**Your goal**
Pull out every line of text from the records below, copying each one word for word, and leave out the pictures.

**Records for this exercise**

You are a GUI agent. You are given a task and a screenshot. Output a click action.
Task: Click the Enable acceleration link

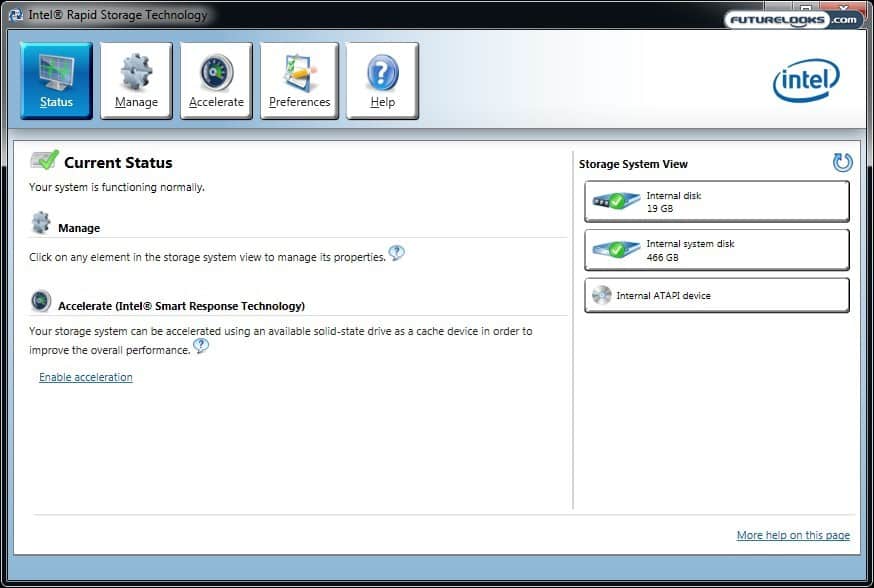[x=86, y=377]
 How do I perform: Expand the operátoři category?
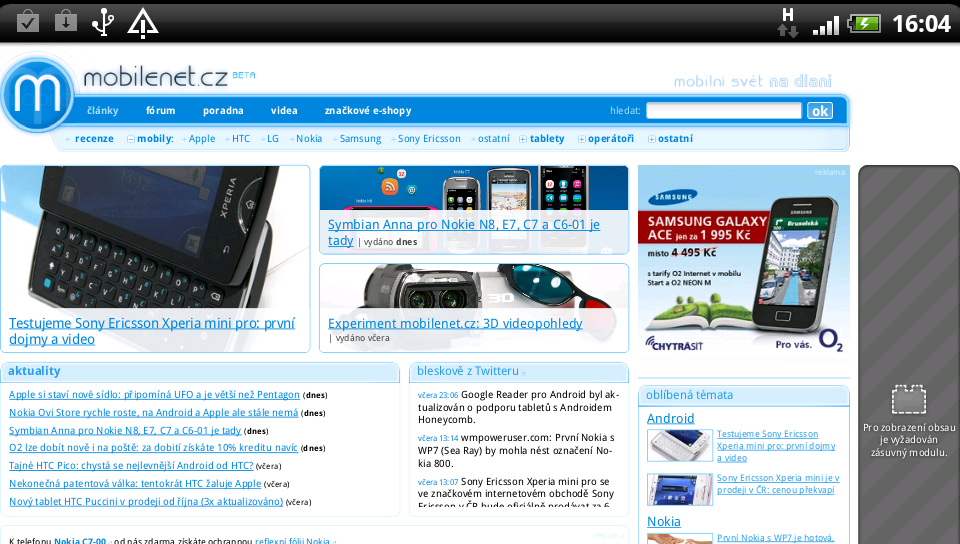pos(581,139)
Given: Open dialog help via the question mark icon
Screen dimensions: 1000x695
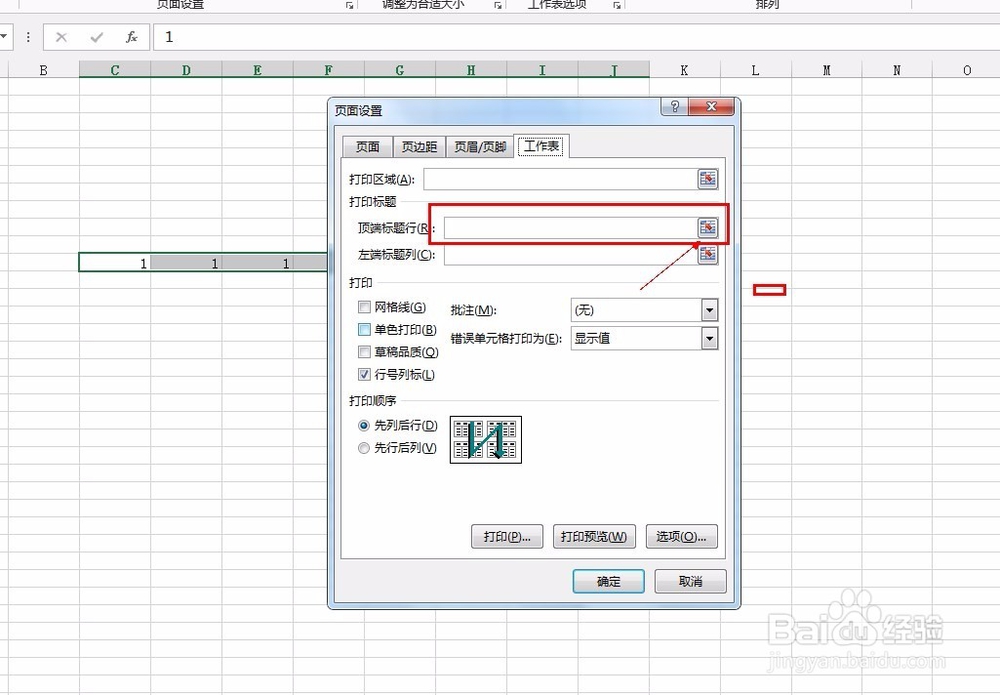Looking at the screenshot, I should (x=672, y=108).
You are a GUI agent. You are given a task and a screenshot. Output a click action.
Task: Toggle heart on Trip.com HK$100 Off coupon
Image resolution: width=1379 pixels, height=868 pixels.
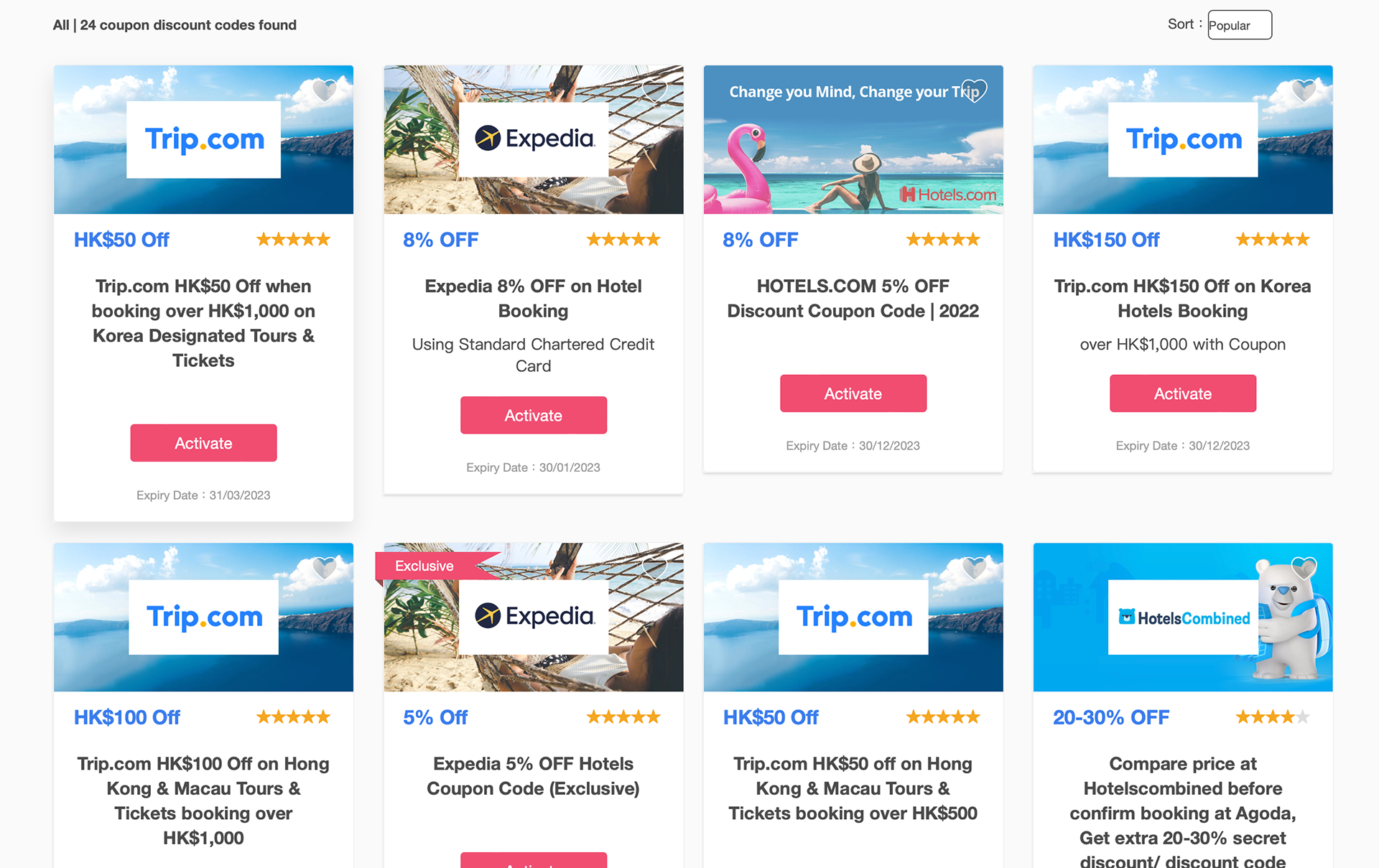tap(325, 569)
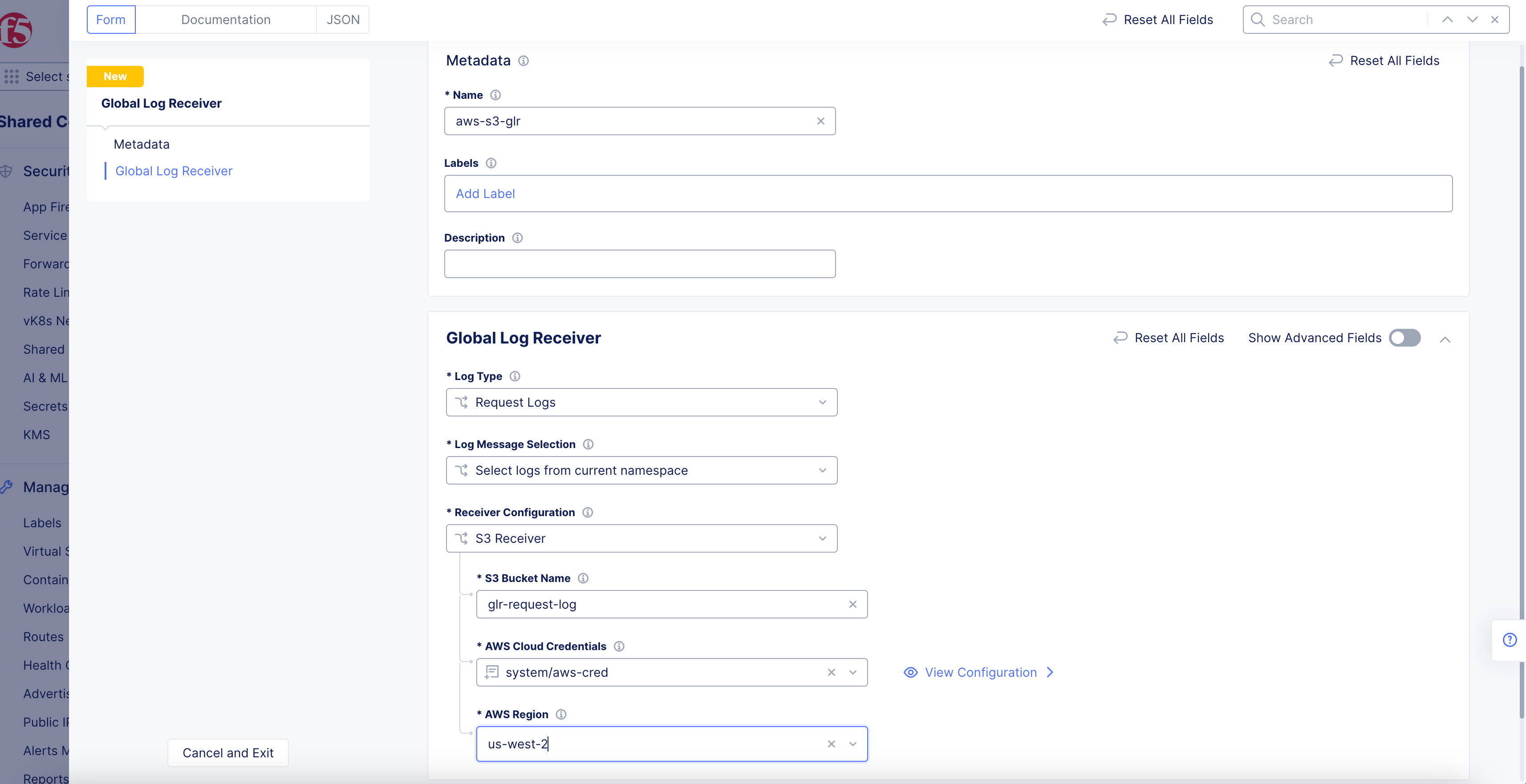The height and width of the screenshot is (784, 1526).
Task: Click the info icon next to S3 Bucket Name
Action: click(583, 578)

**Task result**
You are a GUI agent. You are given a task and a screenshot. Output a click action.
Task: Click the Enable acceleration link

[x=86, y=377]
 How do I perform: Expand the operátoři category?
pos(581,139)
Given: Open dialog help via the question mark icon
Screen dimensions: 1000x695
Looking at the screenshot, I should (x=672, y=108).
You are a GUI agent. You are given a task and a screenshot. Output a click action.
Task: Toggle heart on Trip.com HK$100 Off coupon
Image resolution: width=1379 pixels, height=868 pixels.
tap(325, 569)
The height and width of the screenshot is (784, 1526).
Task: Click the info icon next to S3 Bucket Name
Action: click(583, 578)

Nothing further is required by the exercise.